La resiliencia climática requiere más inteligencia y sostenibilidad
CLAUDIO SEEBACH DECANO FACULTAD DE INGENIERÍA Y CIENCIAS UAI
¿Se cortó la luz? ¿Volvió? ¿Alguien avisó a la compañía? Cuantos chats en Chile en las últimas semanas entre vecinos se han estado preguntando lo mismo. Los eventos climáticos extremos —cada vez más frecuentes e intensos— han vuelto a exponer una carencia estructural de nuestro país: no tenemos la inteligencia suficiente para anticipar, gestionar y responder adecuadamente ante estas crisis. Hoy, en pleno 2026, las distribuidoras eléctricas aún no pueden saber con precisión a quién se le cortó el suministro, dado que seguimos sin medición inteligente masiva.
Buena parte de esos cortes de energía —y de caminos, especialmente en zonas rurales— los provocan árboles caídos sobre tendidos eléctricos aéreos. La mayoría de esos árboles no son especies nativas, sino eucaliptos, pinos, aromos o plátanos orientales de crecimiento rápido y, en algunos casos, de gran importancia económica, pero con raíces poco profundas o ramas frágiles; indefensos frente a vientos que superan año a año todo registro histórico.
Enfrentar el cambio climático con mayor resiliencia exige, a la vez, inteligencia y sostenibilidad. Inteligencia para contar con información oportuna que permita tomar decisiones de planificación y priorización antes de que ocurra un colapso, y sostenibilidad para diseñar infraestructura y ciudades que trabajen con la naturaleza, no contra ella.
“Electrificar sin incorporar resiliencia en el desarrollo de las redes eléctricas -como el soterramiento de cables-es una receta para mayores riesgos futuros”.

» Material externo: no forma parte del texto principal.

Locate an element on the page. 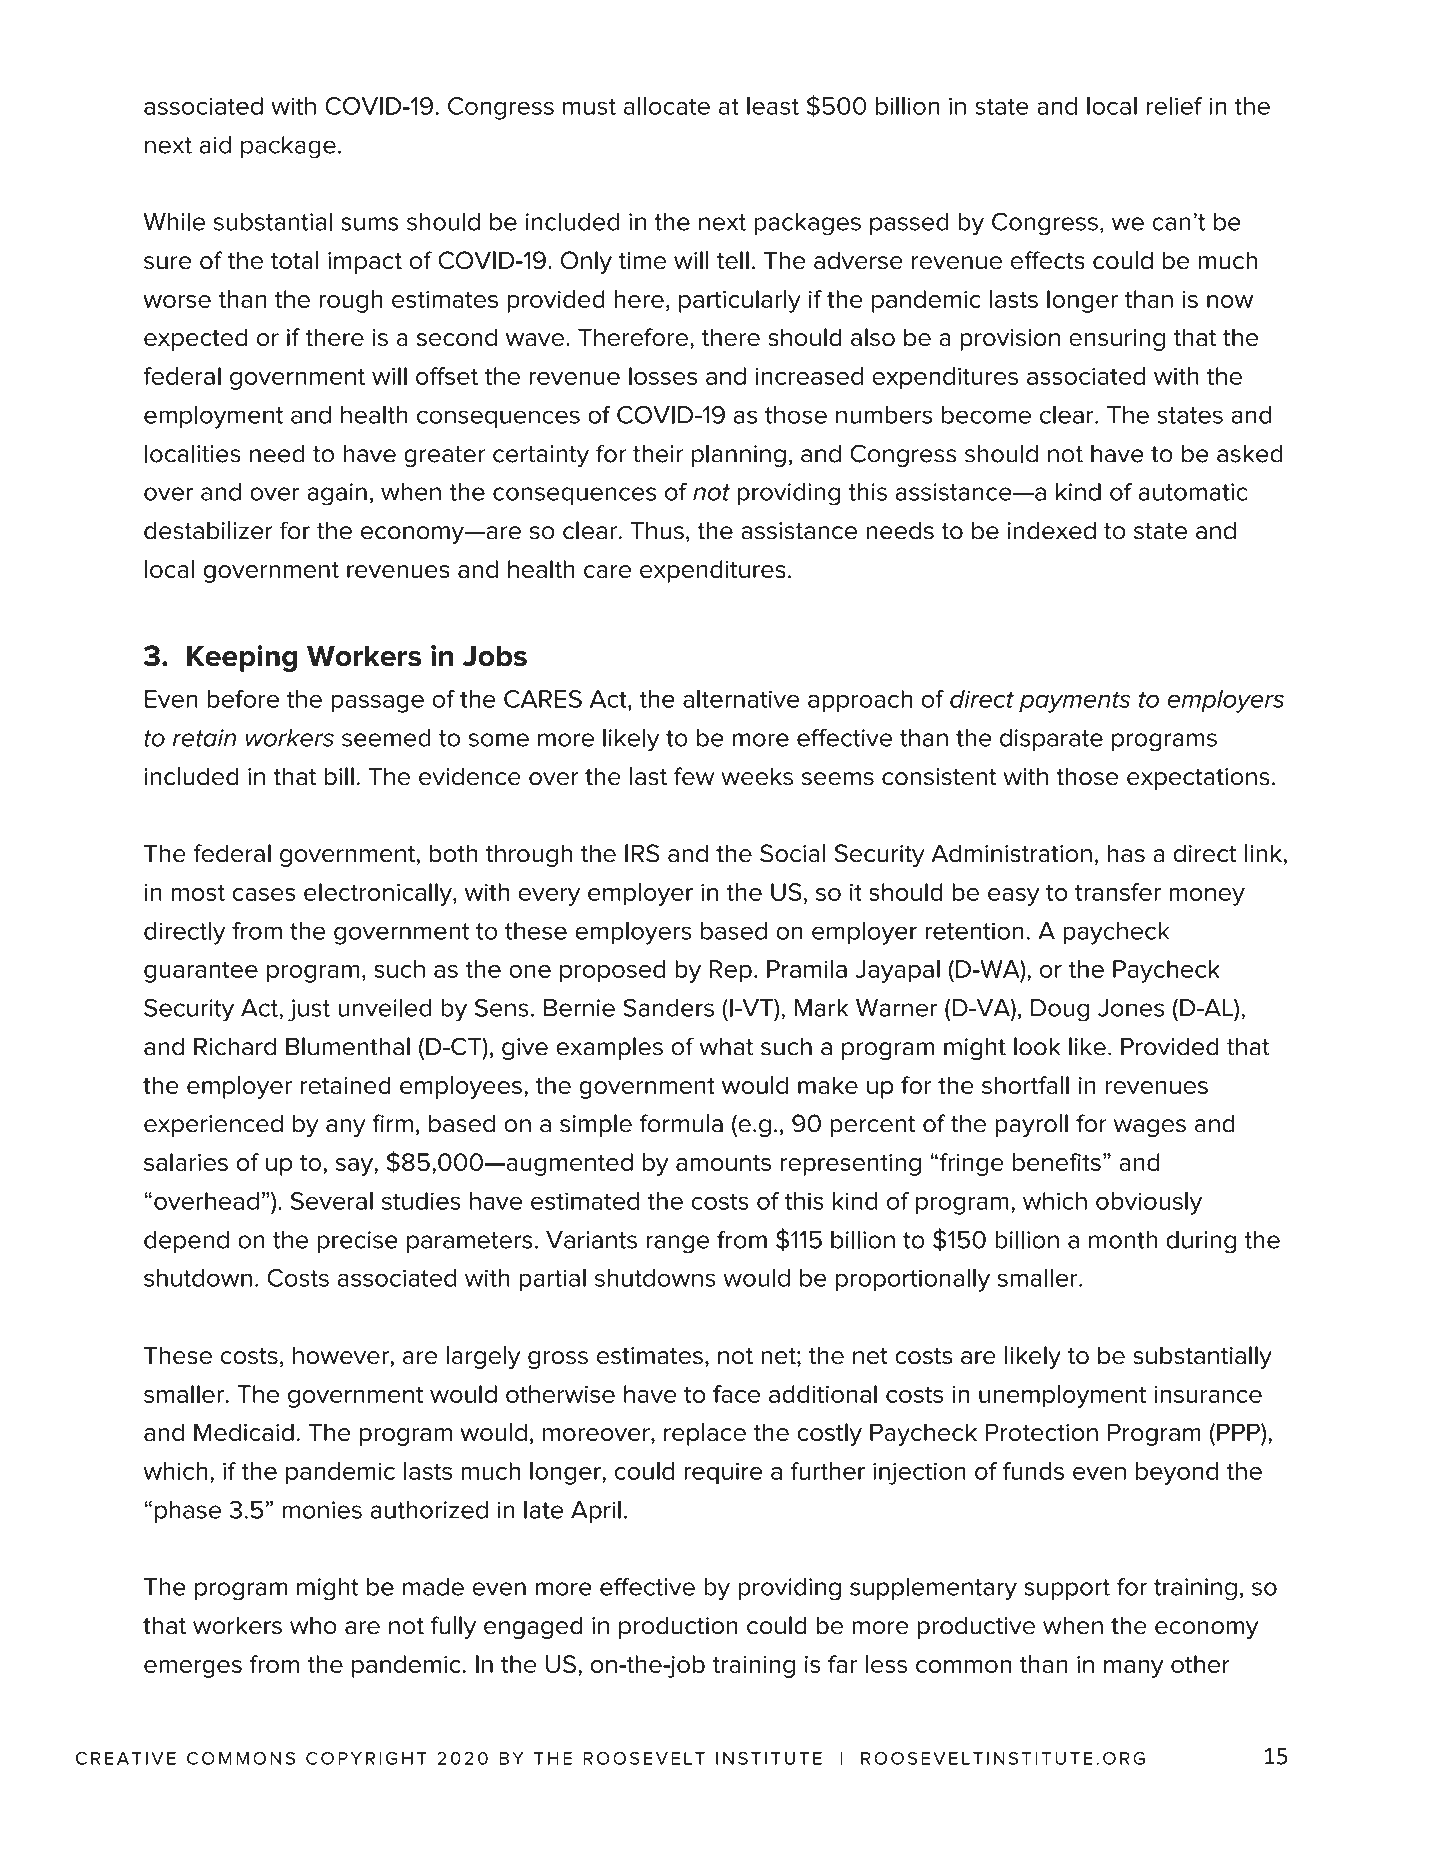  transfer is located at coordinates (1118, 892).
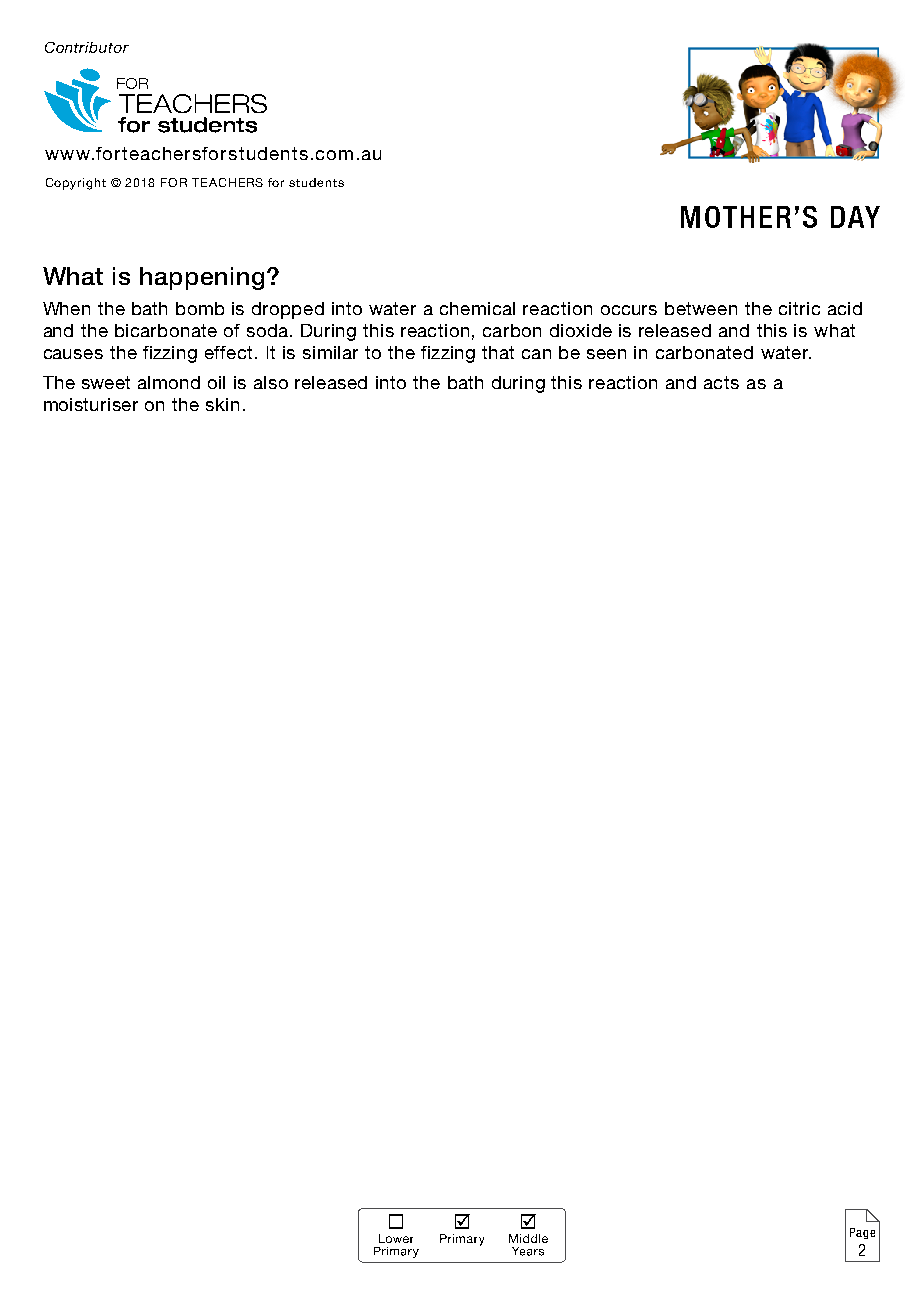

Sabemos que el futuro será cada día más eléctrico y digital. Mientras que por una parte áreas como la electromovilidad, la calefacción, la industria, la gestión de datos y la inteligencia artificial dependen cada día más de la electricidad, nuestras mismas ciudades requieren progresivamente de redes digitales más complejas para funcionar. Pero un sistema así es también un sistema más vulnerable si no aseguramos desde ya su confiabilidad en el tiempo: redes con más y mejores sensores, capacidad de autodiagnóstico y protocolos que aíslen fallas antes de que se conviertan en apagones masivos. Electrificar sin incorporar resiliencia en el desarrollo de las redes eléctricas, —como por ejemplo el soterramiento de cables— es una receta para mayores riesgos futuros.
Quizás la parte más postergada de todas es la de incorporar soluciones basadas en la naturaleza como parte central de nuestra infraestructura y recuperación post temporales. Parques urbanos inundables, como Kaukari en el río Copiapó, que absorban crecidas en vez de canalizarlas rígidamente. O arbolado urbano nativo, capaz de resistir vientos extremos, mitigar olas de calor, capturar humedad y limpiar el aire en lugar de especies exóticas más proclives a caer sobre el tendido eléctrico.
Ninguna de estas ideas funciona de manera aislada. La inteligencia sin sostenibilidad podría optimizar un sistema frágil. La sostenibilidad sin inteligencia carece de información para priorizar dónde intervenir y responder de manera más oportuna. La pregunta no es si vendrán más temporales como los recientes, porque seguirán viniendo. Es si, la próxima vez, sabremos por qué se cortó la luz, cuándo volverá, si la infraestructura que reconstruyamos trabajará con y no contra la naturaleza, y si los árboles que sembramos hoy resistirán el próximo vendaval.